Update from Afghanistan: This guy says the cuts in RC East will hurt the transition
By “An American Official” Best Defense guest whistleblower Regional Command-East has forgone efforts aimed at transition in favor of continuing kinetic warfare. In an order issued in late September, provincial reconstruction teams throughout the easternmost provinces of Afghanistan are facing dramatic cuts, upwards of 60 percent for some, by the end of the year. The ...
By "An American Official"
Best Defense guest whistleblower
By “An American Official”
Best Defense guest whistleblower
Regional Command-East has forgone efforts aimed at transition in favor of continuing kinetic warfare. In an order issued in late September, provincial reconstruction teams throughout the easternmost provinces of Afghanistan are facing dramatic cuts, upwards of 60 percent for some, by the end of the year. The effort is an attempt to meet President Barack Obama’s goal of cutting deployed military forces by perhaps 23,000.
While RC-E is making cuts across the board, other commands are trying to avoid fragmenting PRTs, which serve as the driving force behind transition. PRTs are comprised of military, Department of State, U.S. Department of Agriculture, and USAID experts who are highly specialized in combating sources of instability through empowering and mentoring civic leaders, constructing development projects, and educating public. They serve as a positive U.S. presence in a nation devastated by decades of war and strife.

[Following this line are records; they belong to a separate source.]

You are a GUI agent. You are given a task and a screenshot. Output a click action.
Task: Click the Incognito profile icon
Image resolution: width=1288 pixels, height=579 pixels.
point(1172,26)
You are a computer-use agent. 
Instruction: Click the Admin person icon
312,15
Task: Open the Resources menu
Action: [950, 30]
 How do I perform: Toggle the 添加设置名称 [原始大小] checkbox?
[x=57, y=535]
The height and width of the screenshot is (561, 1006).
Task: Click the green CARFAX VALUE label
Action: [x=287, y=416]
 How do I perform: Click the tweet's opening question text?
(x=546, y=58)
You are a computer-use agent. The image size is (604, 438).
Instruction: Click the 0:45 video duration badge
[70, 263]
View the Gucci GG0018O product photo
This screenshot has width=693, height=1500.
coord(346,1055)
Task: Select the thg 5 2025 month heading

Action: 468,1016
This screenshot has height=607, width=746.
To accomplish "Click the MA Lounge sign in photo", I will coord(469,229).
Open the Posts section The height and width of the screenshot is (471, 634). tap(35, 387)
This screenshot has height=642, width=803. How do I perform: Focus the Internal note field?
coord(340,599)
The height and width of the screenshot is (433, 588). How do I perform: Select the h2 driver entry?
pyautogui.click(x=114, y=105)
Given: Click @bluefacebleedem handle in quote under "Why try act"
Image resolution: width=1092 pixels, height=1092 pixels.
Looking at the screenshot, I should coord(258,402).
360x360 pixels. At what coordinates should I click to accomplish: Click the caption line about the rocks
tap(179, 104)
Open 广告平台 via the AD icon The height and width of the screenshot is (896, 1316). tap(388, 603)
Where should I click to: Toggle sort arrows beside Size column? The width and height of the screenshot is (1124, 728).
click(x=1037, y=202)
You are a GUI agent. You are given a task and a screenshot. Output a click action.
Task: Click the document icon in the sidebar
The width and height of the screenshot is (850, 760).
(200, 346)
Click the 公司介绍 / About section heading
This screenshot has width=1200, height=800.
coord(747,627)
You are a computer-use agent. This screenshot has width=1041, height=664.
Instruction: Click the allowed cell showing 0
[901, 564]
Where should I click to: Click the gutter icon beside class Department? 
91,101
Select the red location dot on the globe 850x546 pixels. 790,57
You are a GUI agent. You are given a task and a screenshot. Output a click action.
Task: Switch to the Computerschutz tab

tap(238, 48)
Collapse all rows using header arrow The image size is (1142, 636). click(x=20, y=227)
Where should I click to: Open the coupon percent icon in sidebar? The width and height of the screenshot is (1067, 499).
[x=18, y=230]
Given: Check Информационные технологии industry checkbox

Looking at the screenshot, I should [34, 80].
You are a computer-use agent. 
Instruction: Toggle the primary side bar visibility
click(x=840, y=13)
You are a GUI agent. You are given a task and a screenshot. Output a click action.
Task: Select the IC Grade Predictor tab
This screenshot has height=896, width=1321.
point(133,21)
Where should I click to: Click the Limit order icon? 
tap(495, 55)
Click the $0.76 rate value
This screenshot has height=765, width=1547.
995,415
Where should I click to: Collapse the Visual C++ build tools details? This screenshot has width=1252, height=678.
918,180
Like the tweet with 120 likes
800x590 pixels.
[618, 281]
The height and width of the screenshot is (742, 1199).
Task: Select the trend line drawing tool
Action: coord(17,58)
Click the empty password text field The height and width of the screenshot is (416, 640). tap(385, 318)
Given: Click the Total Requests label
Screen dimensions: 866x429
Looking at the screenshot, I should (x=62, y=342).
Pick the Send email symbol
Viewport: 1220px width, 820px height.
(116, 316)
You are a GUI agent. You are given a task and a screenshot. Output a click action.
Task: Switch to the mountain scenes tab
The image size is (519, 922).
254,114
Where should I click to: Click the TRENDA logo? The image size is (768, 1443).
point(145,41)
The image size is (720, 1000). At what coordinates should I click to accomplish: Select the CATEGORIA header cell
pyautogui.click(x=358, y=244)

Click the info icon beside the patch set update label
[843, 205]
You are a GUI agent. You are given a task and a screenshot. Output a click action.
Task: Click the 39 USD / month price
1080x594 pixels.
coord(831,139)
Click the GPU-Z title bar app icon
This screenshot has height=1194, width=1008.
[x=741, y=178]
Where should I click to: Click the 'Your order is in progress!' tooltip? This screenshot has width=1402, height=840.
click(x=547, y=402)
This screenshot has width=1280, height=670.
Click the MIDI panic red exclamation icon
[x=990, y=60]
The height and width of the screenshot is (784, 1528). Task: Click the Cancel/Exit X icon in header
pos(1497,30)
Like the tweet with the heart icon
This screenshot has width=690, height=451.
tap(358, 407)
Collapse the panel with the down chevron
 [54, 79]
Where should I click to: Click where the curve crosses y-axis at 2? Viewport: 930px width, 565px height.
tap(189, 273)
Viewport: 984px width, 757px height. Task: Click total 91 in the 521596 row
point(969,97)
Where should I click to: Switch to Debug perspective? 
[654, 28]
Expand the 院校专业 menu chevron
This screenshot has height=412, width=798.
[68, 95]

As the U.S. tries to move toward a feasible “exit strategy,” many PRTs are laying the foundations for U.S. consulates to house DoS, USAID, and USDA representatives for years to come. However, with cuts favoring the traditional warfighter in the East, PRTs will be forced to “do less with less,” while still struggling to bring transition to war-torn areas of Afghanistan.
For the last five years, PRTs have suffered reduced freedom of movement and the ability to show US presence in a positive way. As a stepchild, PRTs now fall under the battle space owners, who could care less about the PRT mission as long as “bad guys” are still alive.
In Iraq, the success of PRTs was largely due to structuring them under the U.S. ambassador. However, in Afghanistan, PRTs are a “two-headed monster” with the civilian components reporting to the embassy and U.S. forces reporting to the brigade task force. “Infantry runs the Army,” marginalizing the impact of PRTs and making them subordinate to a kinetic force.
PRTs fall under the same guidance as the warfighter, patrolling with heavy guns and strong military presence. However, just a few years ago, PRTs, who fought to remain separated from the battle space owners, drove pick-up trucks and could walk among the community. The idea was simple: “The more risk you take, the less you are at risk.” Local people could see that the PRT was there to help, but that has long evaporated in favor of combat since the infamous surge. After all, battle space owners could not let PRTs be without their gross oversight, so they swallowed them under their commands.
By early next year, in specific areas of the East, PRTs will soon rely solely on battle space, kinetic warfighters to accomplish their mission. Throughout Afghanistan the public understands the distinction between PRT and “door kickers,” but those once clear lines are being blurred. This blending may look to save taxpayer money and reduce redundancy, but that is dependent on mission priority. With a focus on kinetics, one can expect PRTs will be left thumbing a ride and often left in the dust. Additionally, the same people who attacked Taliban, destroyed buildings and perhaps incidentally killed civilians will now transport DoS, USAID, USDA, and uniformed PRT members to some of those same villages. Although protected by the might of highly skilled and trained warriors, perhaps the civilian counterparts will look like easy targets.
Since the surge of military forces in 2009, Afghan support of U.S. presence in the country has dropped to near all-time lows. The drop seemingly corresponds to increased combat operations; additionally, there has been an increase in attacks against U.S. forces. This may be because there are more troops on the ground, but it may also have to do with decreased trust in what U.S. forces are doing in the region.
PRTs exist to strengthen trust, faith, and confidence in the Afghan and U.S. governments, while kinetic warfare seems aimed at destabilizing Taliban forces regardless of the cost. Although the cost is clear, new cuts jeopardize efforts even more.
As U.S. efforts in Afghanistan aim to return troops, Department of State and other U.S. agencies will be left “holding down the fort.” Without a strong PRT presence to remain by their side, they will instead be left “holding the bag.”
“An American Official” may be the guy sitting to your right. Or may not be. You never really know, do you?